A new paper in Biology Methods & Protocols indicates that it may soon be possible for doctors to use artificial intelligence (AI) to detect and diagnose cancer in patients, allowing for earlier treatment. Cancer remains one of the most challenging human diseases, with over 19 million cases and 10 million deaths annually. The evolutionary nature of cancer makes it difficult to treat late-stage tumors.

Genetic information is encoded in DNA by patterns of the four bases—denoted by A, T, G and C—that make up its structure. Environmental changes outside the cell can cause some DNA bases to be modified by adding a methyl group. This process is called "DNA methylation."

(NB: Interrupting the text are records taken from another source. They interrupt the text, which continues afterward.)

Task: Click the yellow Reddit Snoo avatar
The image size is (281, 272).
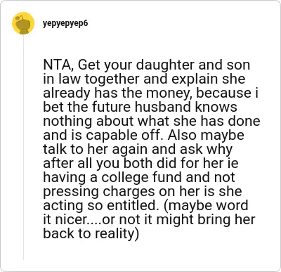Action: (23, 23)
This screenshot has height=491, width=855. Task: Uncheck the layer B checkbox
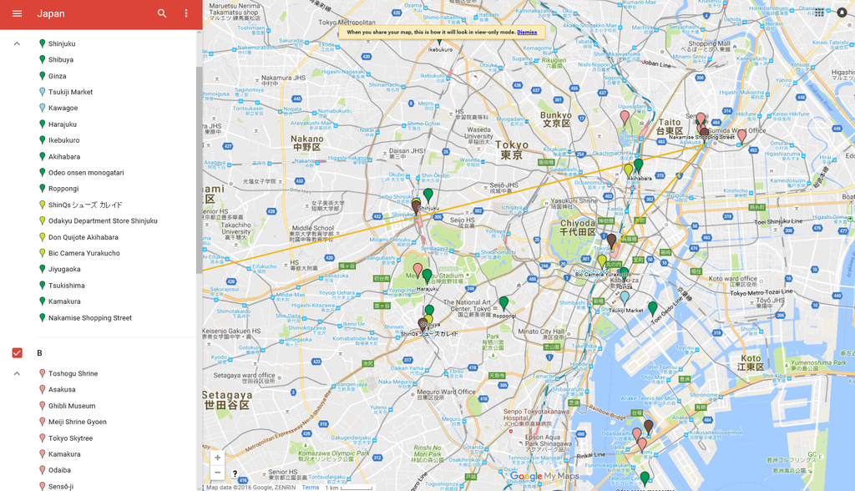coord(17,353)

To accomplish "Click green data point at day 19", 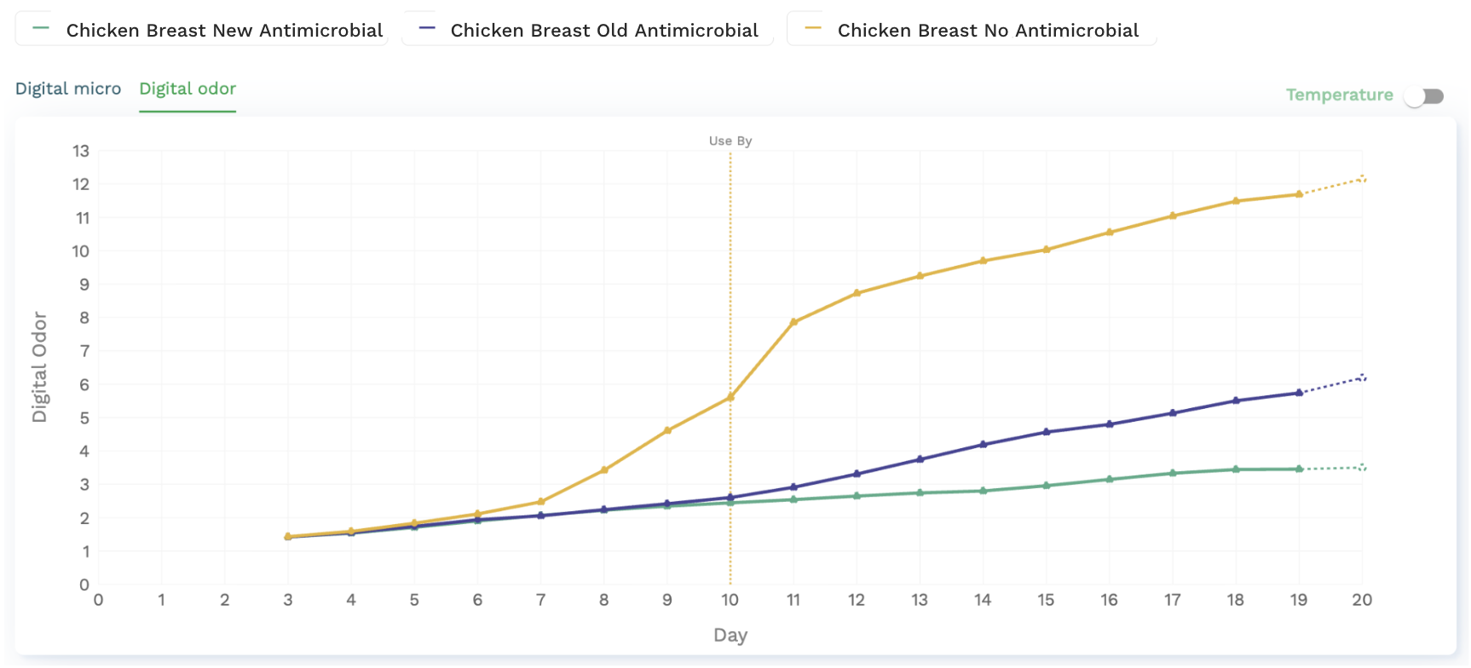I will coord(1299,469).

Each individual cell possesses millions of these DNA methylation marks. Researchers have observed changes to these marks in early cancer development; they could assist in early diagnosis of cancer. It's possible to examine which bases in DNA are methylated in cancers and to what extent, compared to healthy tissue.

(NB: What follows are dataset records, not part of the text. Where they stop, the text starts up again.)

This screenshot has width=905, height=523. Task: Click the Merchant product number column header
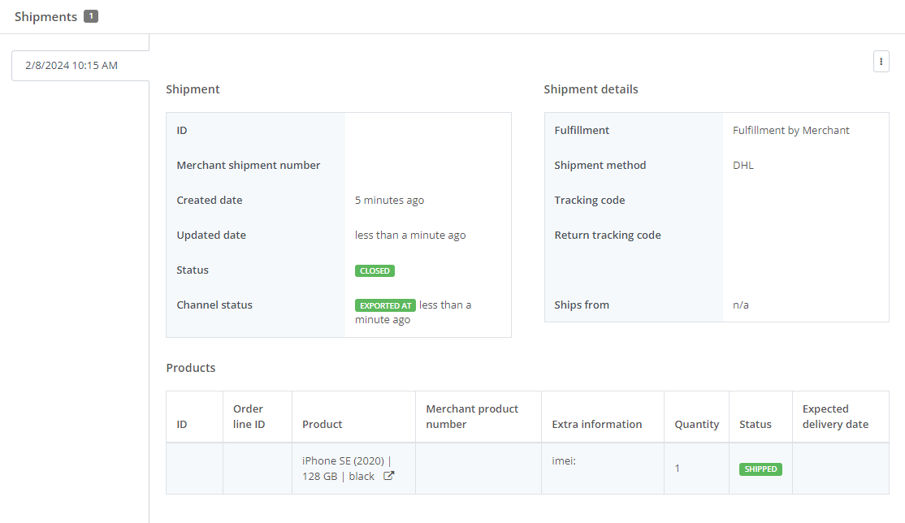pos(472,417)
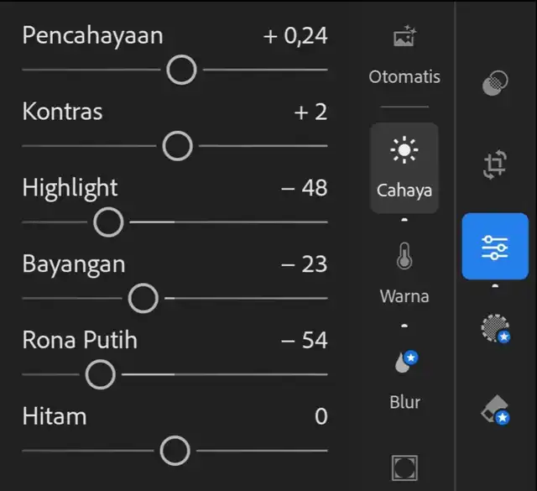
Task: Click the Rona Putih slider handle
Action: pos(101,374)
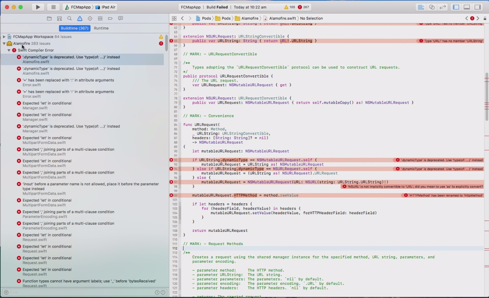Select the Test navigator diamond icon

tap(90, 19)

Identifying the specific DNA methylation signatures indicative of different cancer types is akin to searching for a needle in a haystack. This is where the researchers involved in this study believe that AI can help.

Investigators from Cambridge University and Imperial College London trained an AI mode, using a combination of machine and deep learning, to look at the DNA methylation patterns and identify 13 different cancer types (including breast, liver, lung, and prostate cancers) from non-cancerous tissue with 98.2% accuracy. This model relies on tissue samples (not DNA fragments in blood) and would need additional training and testing on a more diverse collection of biopsy samples to be ready for clinical use.

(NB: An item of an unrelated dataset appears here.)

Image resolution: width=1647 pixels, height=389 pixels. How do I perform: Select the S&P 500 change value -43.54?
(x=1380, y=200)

The researchers here believe that an important aspect of this study was the use of an explainable and interpretable core AI model, which provided insights into the reasoning behind its predictions. The researchers explored the inner workings of their model and showed that the model reinforces and enhances understanding of the underlying processes contributing to cancer.

Identifying these unusual methylation patterns (potentially from biopsies) would allow health care providers to detect cancer early. This could potentially improve patient outcomes dramatically, as most cancers are treatable or curable if detected early enough.

"Computational methods such as this model, through better training on more varied data and rigorous testing in the clinic, will eventually provide AI models that can help doctors with early detection and screening of cancers," said the paper's lead author, Shamith Samarajiwa. "This will provide better patient outcomes."